CGO-free Tree-sitter in Go & practical use cases

  • Major interest from Go ecosystems that currently rely on CGo Tree-sitter: Bazel/Gazelle, gopackagesdriver, Go-based forges, and tools with strict no-CGo requirements.
  • Go forges (e.g. Gitea/Forgejo) are highlighted as beneficiaries for fast syntax highlighting; one report claims ~20x speedup vs a previous regexp-based highlighter.
  • Zig and other language tool authors are attracted by lower binary sizes and easier distribution.

Structural VCS built on gotreesitter (“got”)

  • Author explains “got” as a structural VCS optimized for concurrent edits to the same file.
  • Features mentioned:
    • Entity-aware diffs (e.g. function-by-function instead of line-based).
    • Structural blame and per-entity history insensitive to file renames/moves.
    • Semver suggestions inferred from structural changes.
    • Structural merges with 3-way text merge as fallback when parsing fails.
  • It interoperates with Git repositories: local structural features, remote Git forges.

Naming, layout, and ecosystem fit

  • Concerns about confusion with existing “Got” VCS and a popular JS HTTP library “got”; others dismiss this as irrelevant because those are niche for many users.
  • Multiple joke name suggestions; no consensus.
  • Some dislike the non-standard repository/package layout for a Go project, though others say tests-with-implementation is “just Go style.”

Grammars, binary size & performance claims

  • All bundled grammars (~206) together reportedly add ~15 MB, considered very acceptable for CLIs shipping many languages.
  • Grammars are said to track the official Tree-sitter ones; ~70% of effort went into porting external scanners; currently one scanner (norg) is missing.
  • A “partial” parsing mode without all scanners is called out as producing guaranteed-incorrect outputs for some grammars; using this for a “90x faster” benchmark is criticized as misleading.
  • Critics note the benchmark mostly measures CGo call overhead vs pure Go; no algorithmic speedup is demonstrated.

Completeness, maintenance & WASM

  • Some users find it incomplete for advanced use cases (e.g. lack of TreeCursors and on-the-fly grammar generation), making it unusable for them.
  • Questions raised about long-term maintenance, staying in sync with upstream Tree-sitter, and whether a WASM-based approach (official TS WASM + Go WASM runtime) would be safer for the future.

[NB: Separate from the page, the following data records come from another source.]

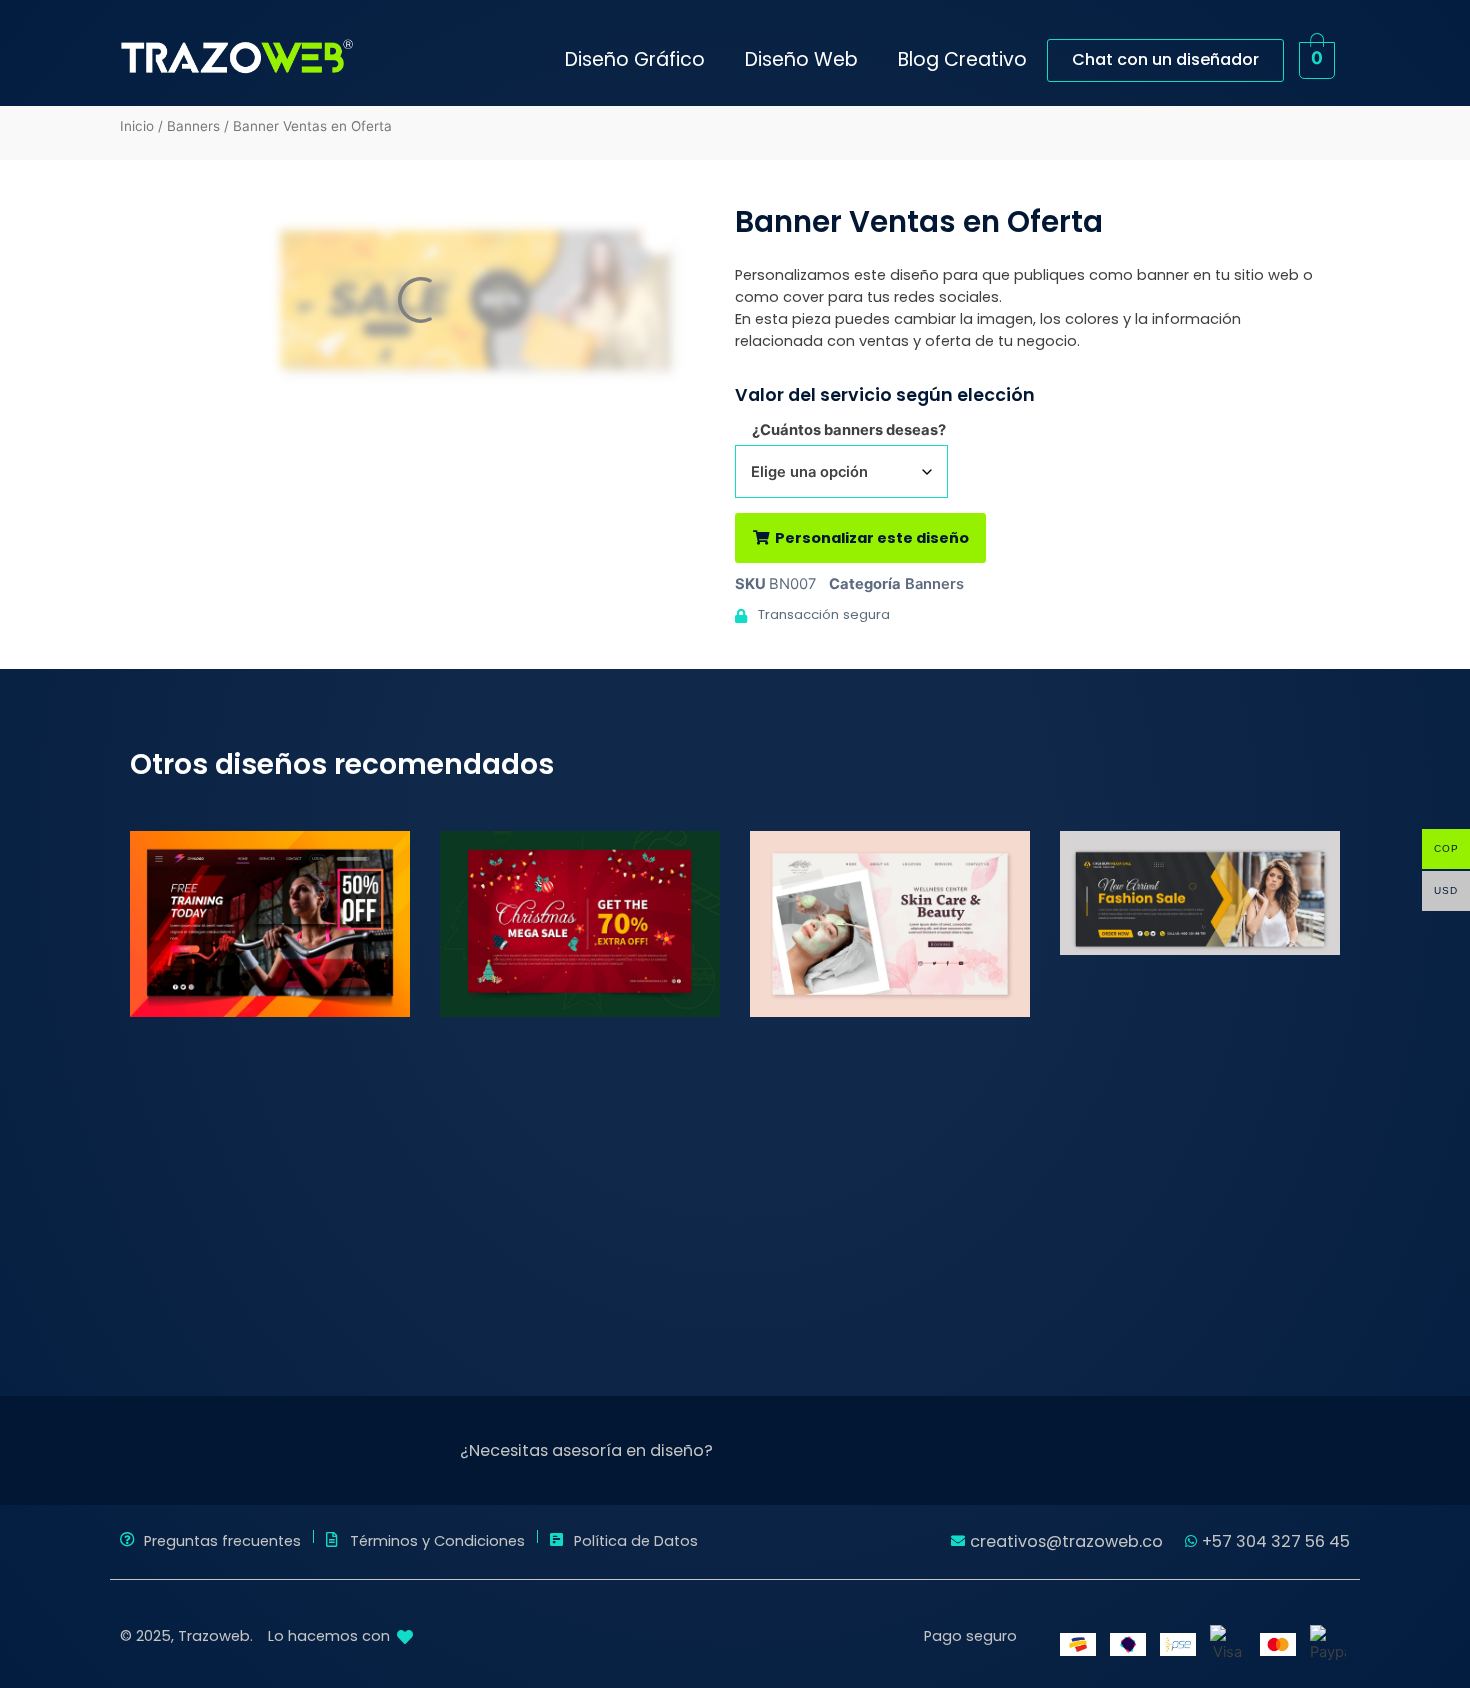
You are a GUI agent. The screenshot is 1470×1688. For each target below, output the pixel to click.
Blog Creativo (962, 59)
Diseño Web (801, 59)
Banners (193, 126)
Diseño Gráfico (635, 59)
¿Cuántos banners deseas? (849, 430)
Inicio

AI/LLM-generated code controversy

  • Multiple commenters assert the README and code look like LLM-generated “vibe code,” and criticize the lack of explicit disclosure.
  • Concerns:
    • Higher perceived risk of subtle bugs and “nonsense” behavior in AI-written code.
    • Misleading to present the project as a “rewrite/port” without stating AI involvement or how much of the test suite passes.
    • Some would only use it after personally reviewing the code; others dismiss it outright for production.
  • Counterarguments:
    • Tools (LLMs, editors, methodologies) are just part of the workflow; what matters is tests, static analysis, and code review.
    • Demanding “AI provenance” in READMEs is seen by some as dogmatic and not scalable, especially with agentic tools.
    • If code passes strong test suites and fuzzing, its origin is argued to be less important.
  • Broader debate touches on:
    • Whether AI-written OSS should always be labeled.
    • The erosion of “depth and integrity” vs the practical goal of “useful programs.”
    • Analogies to overfitting, libraries, and long-term technical debt.

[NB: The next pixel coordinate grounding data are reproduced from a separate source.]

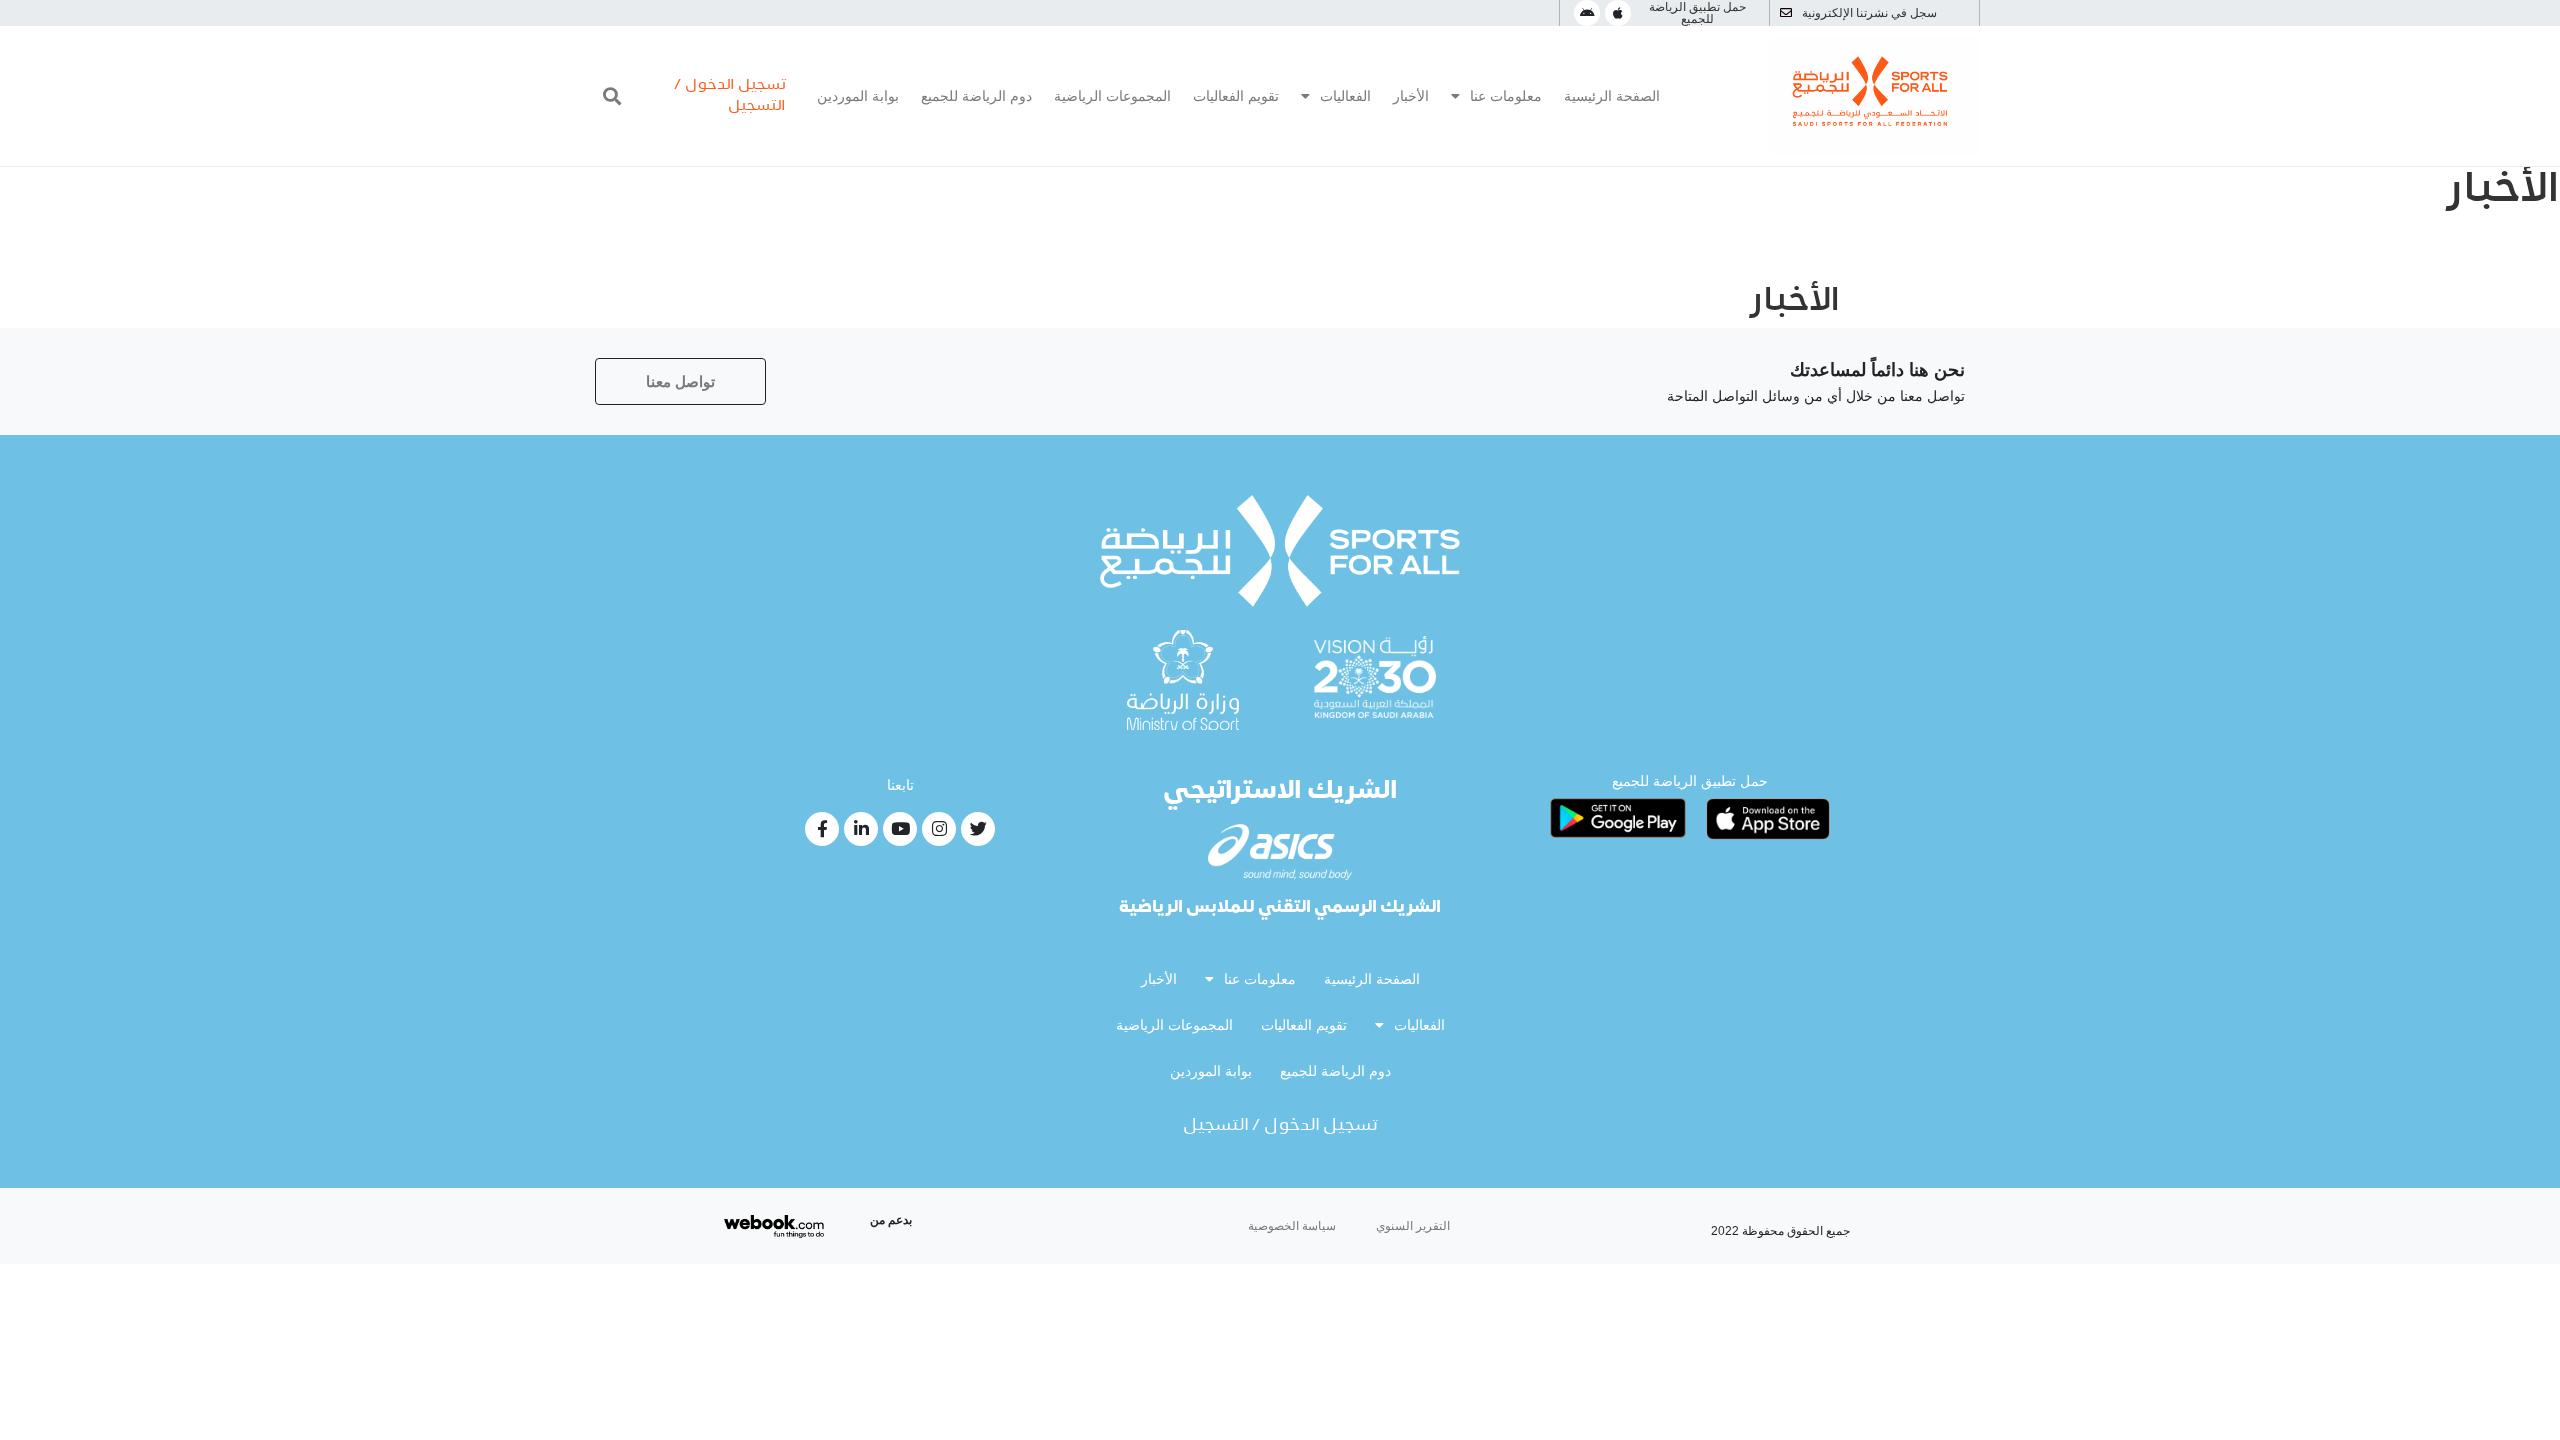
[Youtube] (900, 829)
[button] (611, 96)
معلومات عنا (1506, 96)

Security tangent and accusations

  • A commenter working on a CRDT-based VCS describes a server break-in and implies suspicious timing with this Go Tree-sitter port; no concrete evidence is provided.
  • Others strongly question this implication and urge caution, suggesting the situation may be more personal than technical.
  • “Evil maid” attacks are briefly explained as a security concept (untrusted physical access by cleaners, etc.).

Relationship to LSP

  • Clarification: Tree-sitter provides incremental parsing/ASTs; LSPs provide richer editor features (diagnostics, go-to-definition, formatting, etc.).
  • Conclusion: Tree-sitter and LSP are complementary; this project cannot replace LSPs in editors like Helix.

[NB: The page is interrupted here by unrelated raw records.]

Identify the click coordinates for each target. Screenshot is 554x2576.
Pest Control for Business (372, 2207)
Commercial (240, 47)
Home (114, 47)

Meta: trend of ports & expectations

  • Some commenters note an apparent trend of “X reimplemented in Go/Rust” and question:
    • Whether these are meant to replace battle-tested C originals.
    • Whether they’ll be maintained long-term or are just short-lived “Show HN” projects.
  • A few users were excited initially but disappointed on discovering that the port doesn’t yet offer full Tree-sitter feature parity.